- [Exercise directions] Exactly the lines below from the line with "The image size is (915, 515)." through the line with "You are a computer-use" must make up the answer, both ends included and pictures left out.

- [Information provided]
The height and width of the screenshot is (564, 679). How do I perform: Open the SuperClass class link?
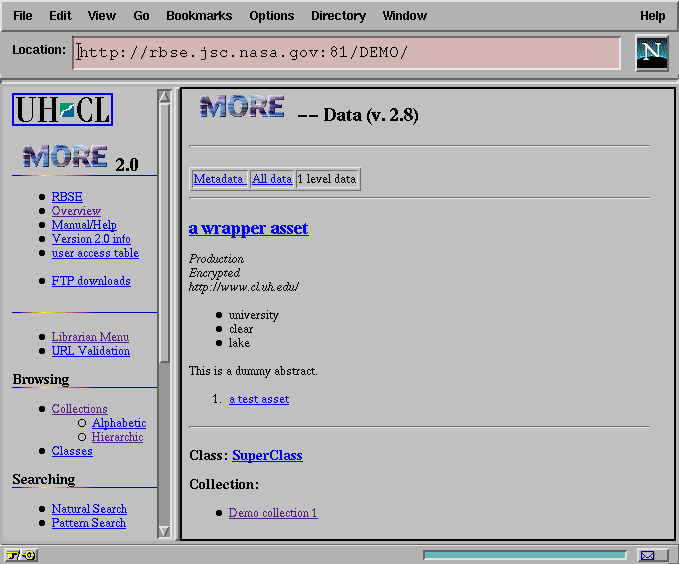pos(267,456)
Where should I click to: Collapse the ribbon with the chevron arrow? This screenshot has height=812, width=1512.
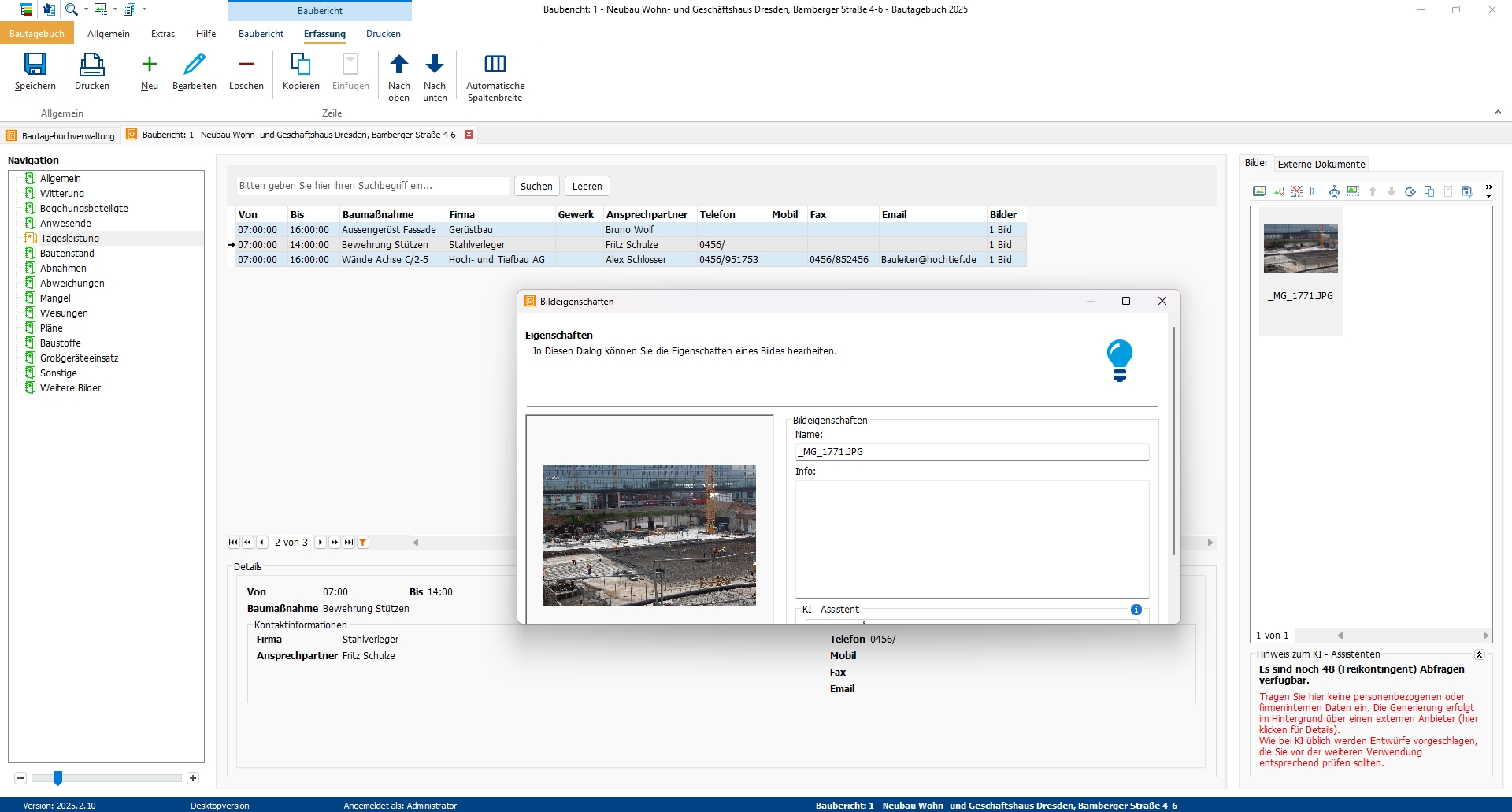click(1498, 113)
* * *
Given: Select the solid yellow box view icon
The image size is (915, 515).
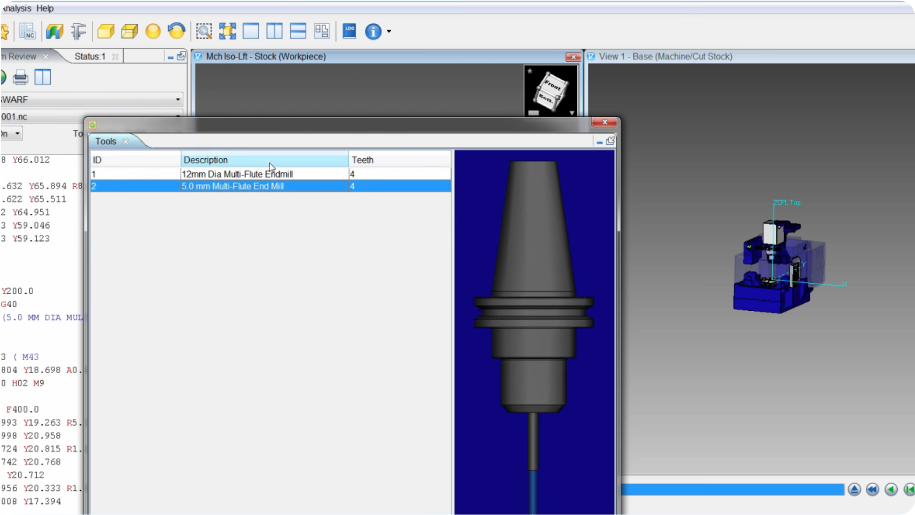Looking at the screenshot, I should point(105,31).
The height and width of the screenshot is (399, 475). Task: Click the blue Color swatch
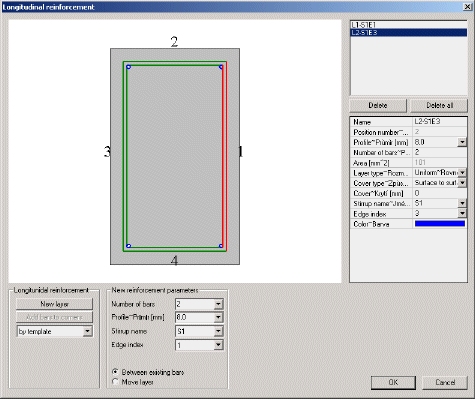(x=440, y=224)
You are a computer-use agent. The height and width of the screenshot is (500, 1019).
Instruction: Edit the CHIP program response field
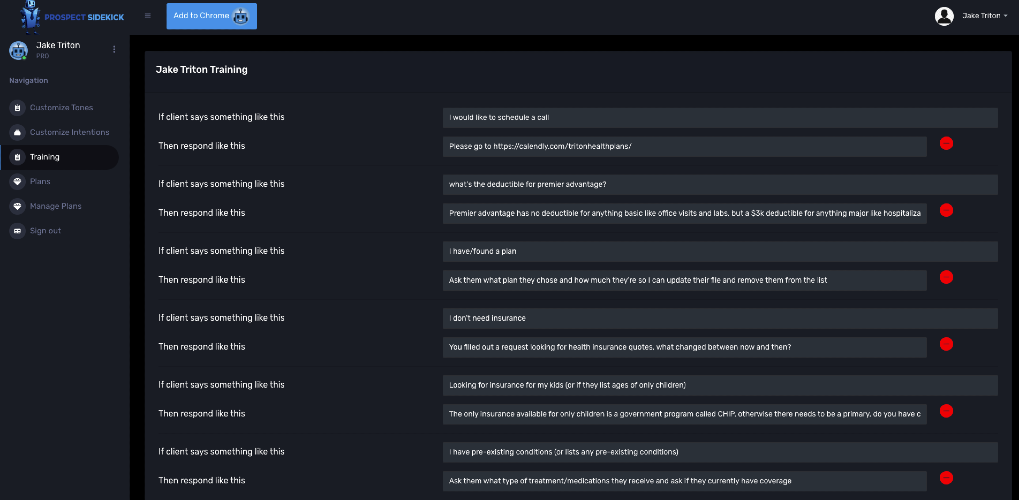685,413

- [Output for this task]
The image size is (915, 515).
Looking at the screenshot, I should point(105,31).
The height and width of the screenshot is (399, 475). Task: Click the blue Color swatch
(x=440, y=224)
You are a computer-use agent. The height and width of the screenshot is (500, 1019).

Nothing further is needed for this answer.